Nelson/Marlborough District Health Board's principal dental officer Dr Rob Beaglehole stated that last year, 34,000 children under 14 had teeth removed, and that number is increasing year after year.
One young girl had six teeth removed in a three-hour procedure, which Dr Beaglehole said frankly, would cause her numerous difficulties later on, such as eating, socialising, and the inevitable need for future orthodontic work. Another 2-year-old being operated on had teeth which had dissolved down to the gumline and were bleeding before surgery began.
To get a view from the other camp, Latta spoke with the CEO of the New Zealand Food and Grocery council, Katherine Rich. Rich was quick to dismiss many of Robert Lustig's comments about the toxic nature of sugar, and stated that a fat tax or sugar tax had not made a big difference to obesity rates in places where they had been attempted, and pointed out that other factors such as overeating and lack of exercise also had a role to play.
Rich was also against government intervention, and made it clear that some factors are out of the government's control. She also pointed out that she wouldn't want to live in a country that was heavily controlled, and consistently advocated for the freedom of choice and personal responsibility. In contrast, Robert Lustig believed there wasn't an alternative, and the only way to enact change was through changes led by the government.

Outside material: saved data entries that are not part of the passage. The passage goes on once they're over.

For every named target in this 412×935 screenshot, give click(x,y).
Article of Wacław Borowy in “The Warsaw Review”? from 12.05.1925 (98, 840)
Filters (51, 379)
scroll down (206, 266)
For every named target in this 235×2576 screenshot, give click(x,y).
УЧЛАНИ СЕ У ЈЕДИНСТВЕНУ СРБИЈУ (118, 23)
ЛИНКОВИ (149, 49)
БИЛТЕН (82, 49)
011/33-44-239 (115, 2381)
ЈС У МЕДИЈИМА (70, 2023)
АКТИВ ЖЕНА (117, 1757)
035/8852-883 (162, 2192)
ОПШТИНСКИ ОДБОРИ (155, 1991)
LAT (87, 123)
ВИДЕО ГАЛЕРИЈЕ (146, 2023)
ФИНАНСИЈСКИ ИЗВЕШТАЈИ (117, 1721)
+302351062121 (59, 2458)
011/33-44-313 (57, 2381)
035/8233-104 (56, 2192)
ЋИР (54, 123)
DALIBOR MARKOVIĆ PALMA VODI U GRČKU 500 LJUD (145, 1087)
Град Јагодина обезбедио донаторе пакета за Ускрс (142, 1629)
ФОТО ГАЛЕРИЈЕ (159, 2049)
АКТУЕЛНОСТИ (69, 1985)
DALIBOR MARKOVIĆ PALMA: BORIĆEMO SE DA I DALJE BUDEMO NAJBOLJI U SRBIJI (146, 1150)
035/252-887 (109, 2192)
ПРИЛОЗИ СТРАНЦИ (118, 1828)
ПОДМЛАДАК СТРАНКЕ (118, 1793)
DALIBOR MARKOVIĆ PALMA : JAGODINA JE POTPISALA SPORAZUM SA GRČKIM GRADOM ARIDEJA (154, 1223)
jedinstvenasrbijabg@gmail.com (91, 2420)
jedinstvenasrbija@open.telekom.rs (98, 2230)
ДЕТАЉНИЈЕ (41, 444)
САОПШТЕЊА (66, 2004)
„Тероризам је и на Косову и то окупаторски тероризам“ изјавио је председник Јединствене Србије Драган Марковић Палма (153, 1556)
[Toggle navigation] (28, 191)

To add weight to his concluding belief that reducing sugar consumption has positive benefits, Latta visited Auckland's Yendarra School, where soft drinks are banned, and healthy school lunches are a regular thing. Principal Susan Dunlop believes the students are noticeably slimmer, a benefit also seen by Latta after his change in diet, and by Paraparaumu couple Maryanne and Gary. Both have lost a lot of weight, and Maryanne's susceptibility to diabetes has been nullified.
Latta and the experts he consulted ended the episode, and the series, by stating that the only way to slow the increasing torrent of people suffering from health problems induced by sugar consumption is to reduce or remove the sugar in our food. The group agreed that government intervention is necessary, even if it cannot cause change in all areas.
Though I have kept my personal opinions of Latta's findings out of this article, and my previous ones, I am happy to say that I have thoroughly enjoyed this television series. New Zealand's television and its locally produced content is often a waste of time and money, but the investigative journalism and documentary genres are our world class shining stars.
Broadcast funding agency NZ on Air granted funding to the tune of $749,787 for this series back in August 2012, and considering the other projects that receive funding, this series has been tremendous value for money.
Media coverage for this series has been disappointing though, given the scale of the issues Latta tackled, and their impacts on the country in the past, present, and future. The online community has been especially vocal on this website, with over 460 comments on my previous episode articles (see related links on the left hand side), and on social media which has been pleasing to see.
Let's hope that future television series of this nature garner more support, because in my opinion, the more of these series we see, the better.